The shareholders filed petitions for review of this determination in tax court, arguing that the form of the stock sale transaction to Berlinetta should be respected, and therefore the shareholders were not “transferees” of Slone Broadcasting's assets under § 6901.
The tax court agreed, holding that “[w]e will respect the form of the transactions in this case.” It first found that the asset sale between Slone Broadcasting and Citadel was genuinely independent from the stock sale between Slone Broadcasting and Berlinetta, and that there was no evidence that the Slone Broadcasting shareholders conducted the asset sale as the first step in a tax scheme to offset the potential capital gains from the sale. Second, the court found that the Slone Broadcasting shareholders neither knew, nor should have known, that Fortrend and Berlinetta were involved in an illegitimate tax evasion scheme. The court noted that when the shareholders asked for more information about Fortrend's methods for offsetting gains from the asset sale, they were told that the methods were proprietary. The court concluded that the shareholders had no duty to conduct further investigation, and no responsibility for any tax strategies adopted by Berlinetta after the transaction closed.
Based on these findings and conclusions, the tax court held that neither the substance over form doctrine, nor any related doctrine, required the tax court to “recast the stock sale as a liquidating distribution.”2 The tax court concluded that the form of the stock sale between the shareholders and Berlinetta should be respected, and therefore rejected the IRS's theory that the shareholders were liable for taxes, interest, and penalties arising from Slone Broadcasting's sale of its assets. The Commissioner timely appealed.
We have jurisdiction over this appeal under I.R.C. § 7482(a)(1). We review a tax court's factual determinations for clear error and its application of legal standards de novo. See Sacks v. Comm'r, 69 F.3d 982, 986 (9th Cir.1995). Because a tax court must apply the correct legal standards when it characterizes a transaction for tax purposes, see id., we reject the shareholders' argument that such a characterization raises only questions of fact.
The question before us is whether the Slone Broadcasting shareholders can be held liable for taxes on Slone Broadcasting's sale of assets to Citadel because the shareholders were “transferees” of the proceeds of that sale.
Under 26 U.S.C. § 6901, the Commissioner can assess tax liability against a taxpayer who is “the transferee of assets of a taxpayer who owes income tax.” Salus Mundi Found. v. Comm'r, 776 F.3d 1010, 1017 (9th Cir.2014). Tax liabilities on transferred assets shall, with certain exceptions, be “assessed, paid, and collected in the same manner and subject to the same provisions and limitations as in the cases of taxes with respect to which the liabilities were incurred.” 26 U.S.C. § 6901.
While federal law provides the procedure for collecting tax liabilities from a transferee, state law answers the question whether the alleged transferee is substantively liable for the tax.

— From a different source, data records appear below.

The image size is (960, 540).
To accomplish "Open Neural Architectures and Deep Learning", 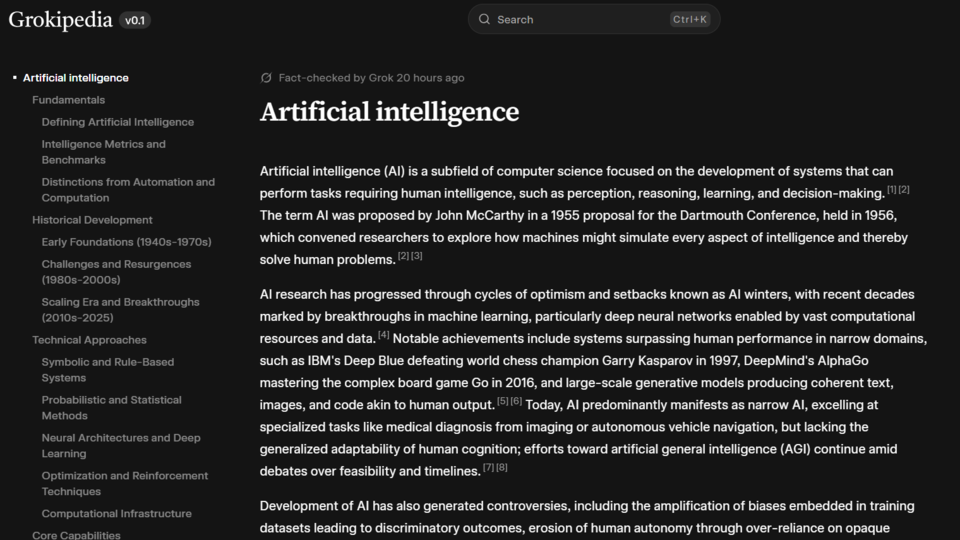I will click(x=121, y=446).
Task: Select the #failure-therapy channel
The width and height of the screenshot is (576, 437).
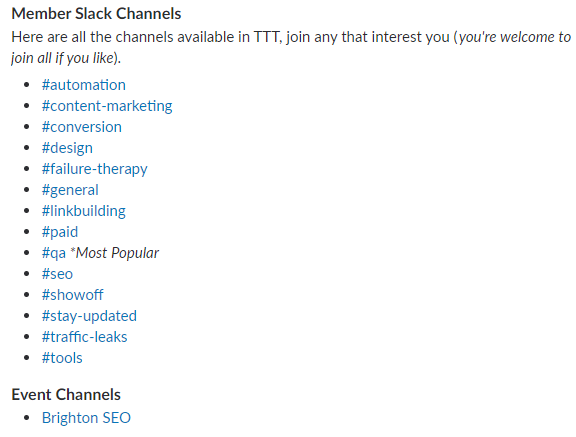Action: [x=94, y=169]
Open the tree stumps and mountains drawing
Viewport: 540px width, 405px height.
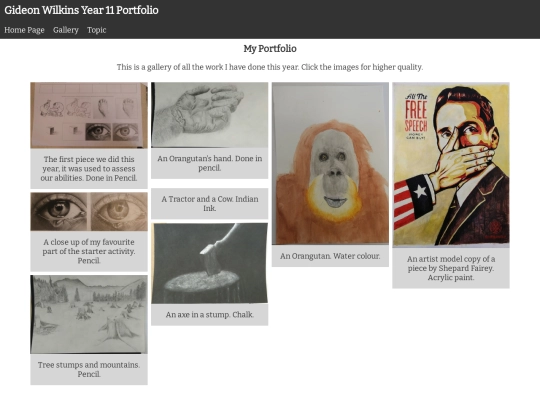(89, 314)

Comm'r v. Stern, 357 U.S. 39, 44–45 (1958). Therefore, in order to impose tax liability on a transferee, a court must engage in a two-pronged inquiry, see Salus Mundi, 776 F.3d at 1018 (citing Stern, 357 U.S. at 42, 44–45), which is sometimes called the Stern test. The first prong asks: “is the party a ‘transferee’ under § 6901 and federal tax law?” Id. Under federal law, a “transferee” is defined as including a “donee, heir, legatee, devisee, [or] distributee.” 26 U.S.C. § 6901(h). Treasury regulations further define the term “transferee” to include “the shareholder of a dissolved corporation.” 26 C.F.R. § 301.6901–1(b).
The second prong of the Stern test asks: “is the party substantively liable for the transferor's unpaid taxes under state law?” Salus Mundi, 776 F.3d at 1018. The test for this second prong depends on the law of the state where the transfer occurred, but typically requires a showing that “the transferee had actual or constructive knowledge of the entire scheme that renders its exchange with the debtor fraudulent,” which allows the transaction to be recharacterized under state law. Id. (applying the New York Uniform Fraudulent Conveyance Act) (internal quotation marks and alterations omitted).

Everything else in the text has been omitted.